A well-known inequality of Montgomery and Vaughan (generalizing a result of Hilbert) states that
$$ \left |\sum_{r \neq s} \frac{w_{r} \overline{w_{s}} }{\lambda_r – \lambda_s} \right| \leq \pi \delta^{-1} \sum_{r} |w_{r}|^2$$
where $\{\lambda_{r}\}$ are an increasing sequence of $\delta$-separated real numbers ($|\lambda_{r+1} – \lambda_{r}| \geq \delta$) and $\{w_{r}\}$ are complex numbers. The constant $\pi$ is known to be sharp. There is a further `weighted' generalization of this inequality (also due to Montgomery and Vaughan) that states
$$ \left |\sum_{r \neq s} \frac{w_{r} \overline{w_{s}} }{\lambda_r – \lambda_s} \right| \leq \frac{3}{2} \pi \sum_{r} \delta_{r}^{-1}|w_{r}|^2$$
where $\delta_{r}>0$ is a real number such that $|\lambda_{r}-\lambda_{s}| \geq \delta_{r}$ for any $s \neq r$ and the rest of the notation is the same as above.
Here the constant $\frac{3}{2}\pi$ is not optimal, indeed it is conjectured that the $\frac{3}{2} \pi$ can be replaced by $\pi$. Proving this, however, has remained open for over 40 years. Refining the constant would have a number of applications to sieve theory (indeed this inequality even has a minor role in the ongoing Polymath project to refine Zhang's prime gap theorem). This article of Montgomery is a good place to read about the role of the inequality in number theory (as of 1978, at least).
There have been a number of refinements to the constant over the years. In his 1978 survey article Montgomery states that Selberg has an unpublished proof that shows $\frac{3}{2} \pi \approx 4.71$ can be replaced by $3.2$. Curiously, in 1984 E. Preissmann published a (18 page!) proof showing that the inequality holds with the constant $\frac{4}{3}\pi \approx 4.18$ (which is inferior to that claimed by Selberg). In addition, I have read that there is a proof of the inequality with constant $\sqrt{22} \approx 4.69$ given by Jörg Brüdern (in Einführung in die analytische Zahlentheorie, Springer Verlag 1995), which would be yet inferior to Preissmann's result. This leads me to ask:
Does there exist a copy of Selberg's proof?
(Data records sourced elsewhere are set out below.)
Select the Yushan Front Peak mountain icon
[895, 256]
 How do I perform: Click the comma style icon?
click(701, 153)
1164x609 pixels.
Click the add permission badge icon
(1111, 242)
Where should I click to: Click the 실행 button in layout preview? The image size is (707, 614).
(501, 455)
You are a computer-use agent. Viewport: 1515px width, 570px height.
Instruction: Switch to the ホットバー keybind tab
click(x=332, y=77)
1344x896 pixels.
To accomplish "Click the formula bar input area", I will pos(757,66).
Of course, I'd be interested to know of any results related to the problem beyond those listed above.
Best Answer
I think it is highly unlikely that such a proof exists. This is quite far from definitive, but that's usually the case with this kind of nonexistance answers. My reasoning is:
He was a very prolific writer (after WWII, anyway). His collected papers add up to more than 900 pages. As original a mathematician as Selberg was, I can't imagine him dismissing this result as "not important enought to publish".
The survey is from 1978, so Selberg (professor at Princeton until 1987) had more than enough time to publish such a relevant proof.
Finally, as Lucia mentions on the comments, a lot of work has gone into cataloguing and publishing his research since he retired. The first edition of the Springer volumes dates from 1989 and 1991, the newest from 2014. Springer is known to sometimes include things like unpublished papers to letters is his Collected Papers series, so if the proof was ever written down, it should have surfaced by now.